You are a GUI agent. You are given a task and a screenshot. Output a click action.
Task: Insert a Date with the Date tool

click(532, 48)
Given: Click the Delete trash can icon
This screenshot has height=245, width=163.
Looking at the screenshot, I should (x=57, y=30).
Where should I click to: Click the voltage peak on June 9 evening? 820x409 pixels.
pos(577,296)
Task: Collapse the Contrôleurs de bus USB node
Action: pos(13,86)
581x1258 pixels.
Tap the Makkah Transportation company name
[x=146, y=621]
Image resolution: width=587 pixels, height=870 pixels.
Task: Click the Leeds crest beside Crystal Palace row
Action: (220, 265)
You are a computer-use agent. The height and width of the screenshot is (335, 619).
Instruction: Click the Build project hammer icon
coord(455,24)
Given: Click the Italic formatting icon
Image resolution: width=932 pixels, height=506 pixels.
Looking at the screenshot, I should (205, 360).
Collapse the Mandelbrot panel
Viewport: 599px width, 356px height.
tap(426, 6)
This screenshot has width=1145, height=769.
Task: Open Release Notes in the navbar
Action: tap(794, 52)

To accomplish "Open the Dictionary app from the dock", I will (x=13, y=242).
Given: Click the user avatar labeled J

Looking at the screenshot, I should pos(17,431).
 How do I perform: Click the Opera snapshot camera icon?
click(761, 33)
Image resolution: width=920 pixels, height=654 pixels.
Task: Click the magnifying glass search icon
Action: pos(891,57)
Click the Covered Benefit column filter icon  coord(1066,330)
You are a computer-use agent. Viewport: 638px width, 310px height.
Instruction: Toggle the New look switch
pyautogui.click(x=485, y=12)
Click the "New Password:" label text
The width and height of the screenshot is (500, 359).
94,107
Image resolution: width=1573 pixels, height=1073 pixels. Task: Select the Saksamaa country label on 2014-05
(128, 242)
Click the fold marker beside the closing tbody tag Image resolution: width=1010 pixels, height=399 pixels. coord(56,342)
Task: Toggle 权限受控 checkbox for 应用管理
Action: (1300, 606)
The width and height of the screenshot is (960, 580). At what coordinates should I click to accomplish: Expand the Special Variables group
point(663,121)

------

Repeat the material, keeping every word exactly as it is.

### [Result for this exercise]
You are a GUI agent. You are given a task and a screenshot. Output a click action.
Task: Insert a Date with the Date tool

click(532, 48)
Given: Click the Delete trash can icon
This screenshot has height=245, width=163.
Looking at the screenshot, I should (x=57, y=30).
Where should I click to: Click the voltage peak on June 9 evening? 820x409 pixels.
pos(577,296)
Task: Collapse the Contrôleurs de bus USB node
Action: pos(13,86)
581x1258 pixels.
Tap the Makkah Transportation company name
[x=146, y=621]
Image resolution: width=587 pixels, height=870 pixels.
Task: Click the Leeds crest beside Crystal Palace row
Action: (220, 265)
You are a computer-use agent. The height and width of the screenshot is (335, 619).
Instruction: Click the Build project hammer icon
coord(455,24)
Given: Click the Italic formatting icon
Image resolution: width=932 pixels, height=506 pixels.
Looking at the screenshot, I should (205, 360).
Collapse the Mandelbrot panel
Viewport: 599px width, 356px height.
tap(426, 6)
This screenshot has width=1145, height=769.
Task: Open Release Notes in the navbar
Action: tap(794, 52)

To accomplish "Open the Dictionary app from the dock", I will (x=13, y=242).
Given: Click the user avatar labeled J

Looking at the screenshot, I should pos(17,431).
 How do I perform: Click the Opera snapshot camera icon?
click(761, 33)
Image resolution: width=920 pixels, height=654 pixels.
Task: Click the magnifying glass search icon
Action: pos(891,57)
Click the Covered Benefit column filter icon  coord(1066,330)
You are a computer-use agent. Viewport: 638px width, 310px height.
Instruction: Toggle the New look switch
pyautogui.click(x=485, y=12)
Click the "New Password:" label text
The width and height of the screenshot is (500, 359).
94,107
Image resolution: width=1573 pixels, height=1073 pixels. Task: Select the Saksamaa country label on 2014-05
(128, 242)
Click the fold marker beside the closing tbody tag Image resolution: width=1010 pixels, height=399 pixels. coord(56,342)
Task: Toggle 权限受控 checkbox for 应用管理
Action: (1300, 606)
The width and height of the screenshot is (960, 580). At what coordinates should I click to accomplish: Expand the Special Variables group
point(663,121)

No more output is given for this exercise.